◆ **Activity**:
Lines from the one holding "1236x952 pixels. How" through the end of the entries, inclusive, form the whole output; reproduce them exactly and omit pictures.

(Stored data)
------------------------

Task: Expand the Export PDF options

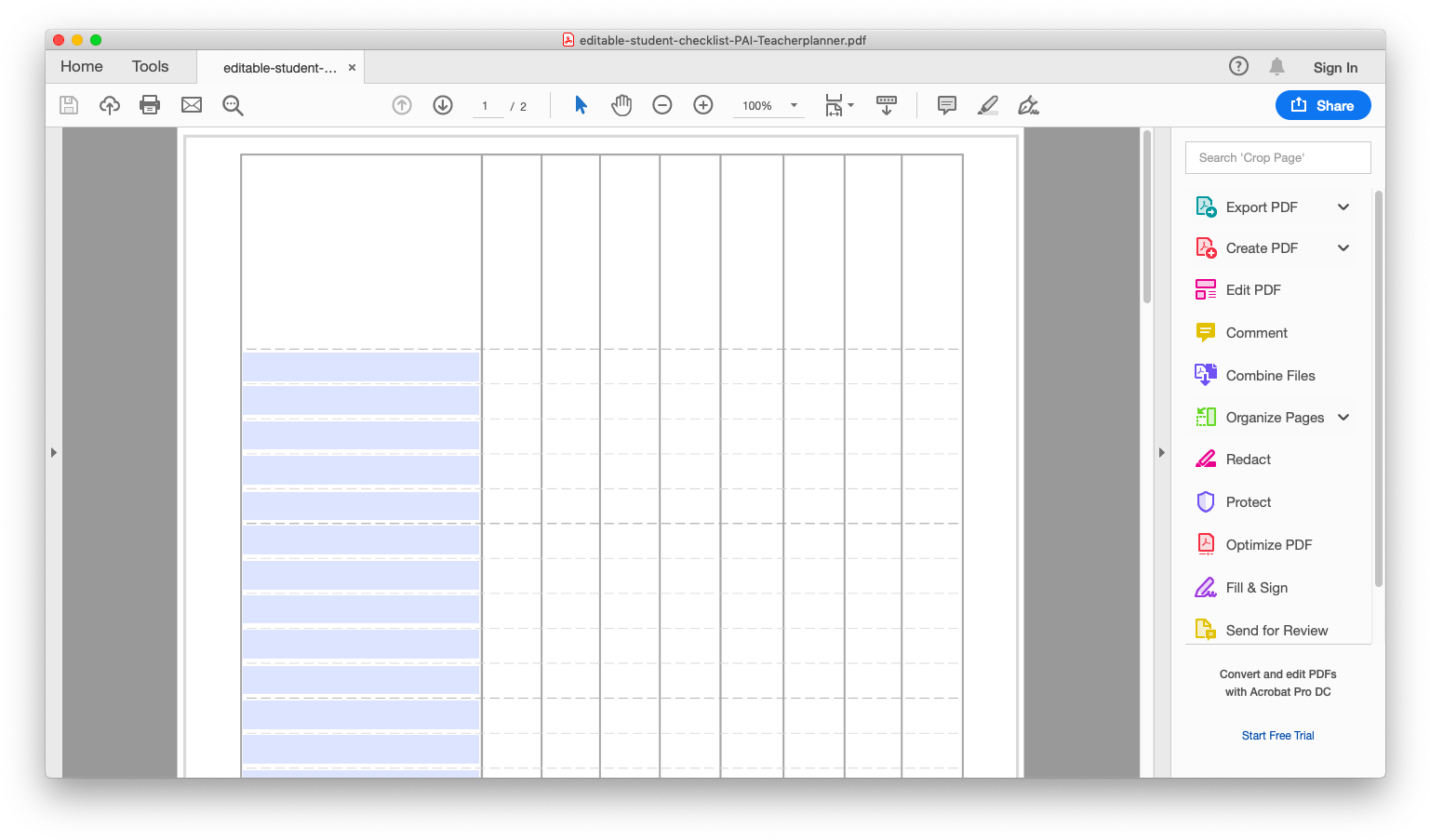Action: coord(1343,207)
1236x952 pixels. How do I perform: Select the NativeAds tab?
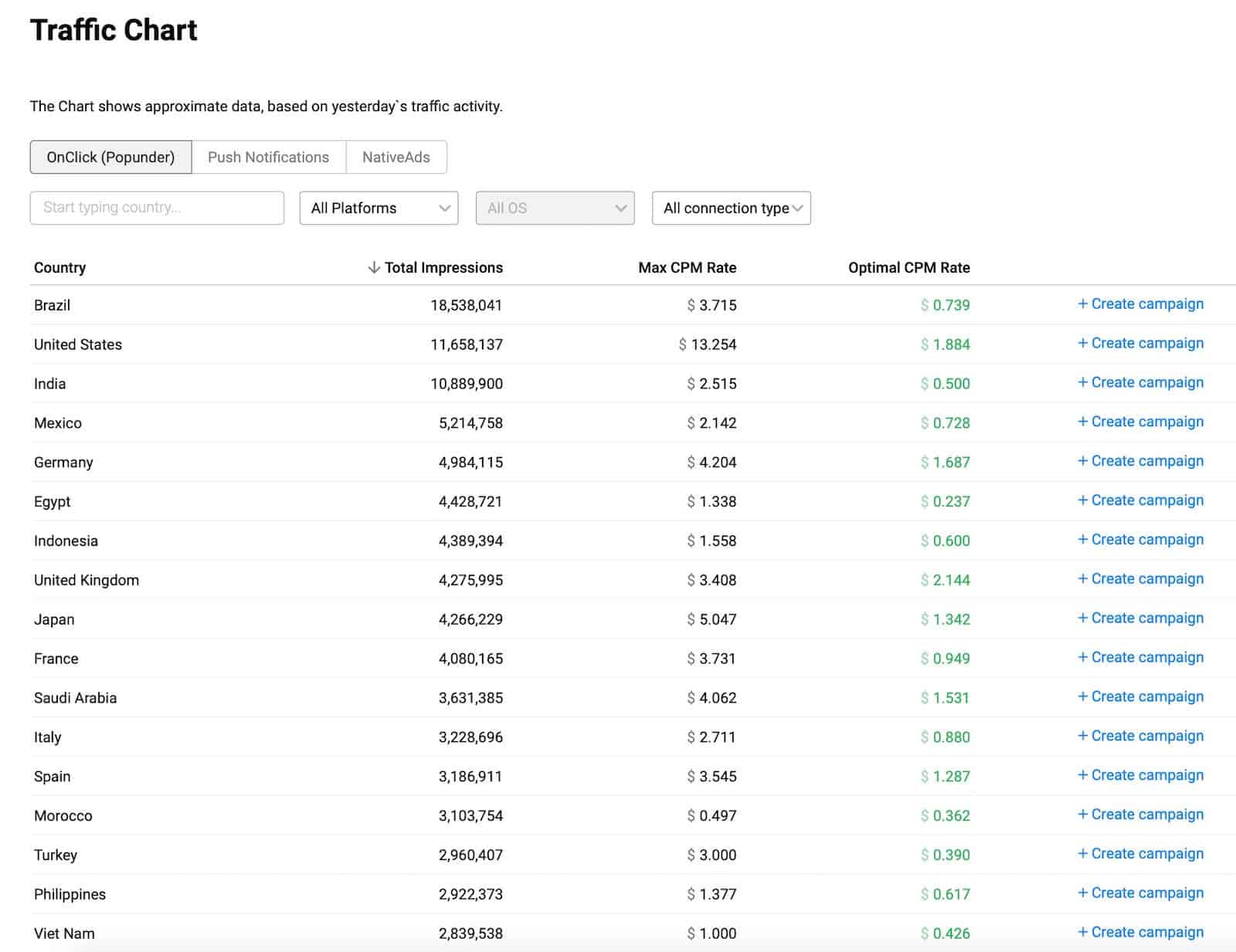click(x=396, y=158)
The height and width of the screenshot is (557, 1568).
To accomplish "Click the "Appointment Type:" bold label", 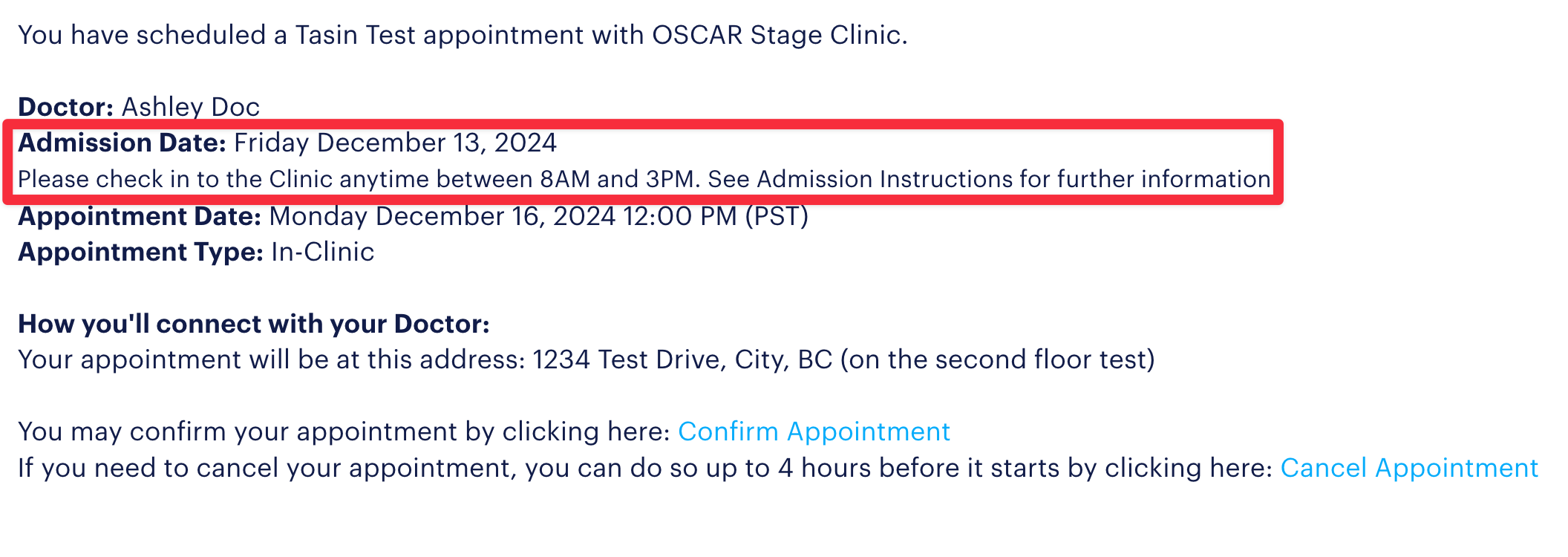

------------------------

◆ **Result below**:
1236x952 pixels. How do I perform: Select the NativeAds tab?
click(x=396, y=158)
The height and width of the screenshot is (557, 1568).
To accomplish "Click the "Appointment Type:" bold label", 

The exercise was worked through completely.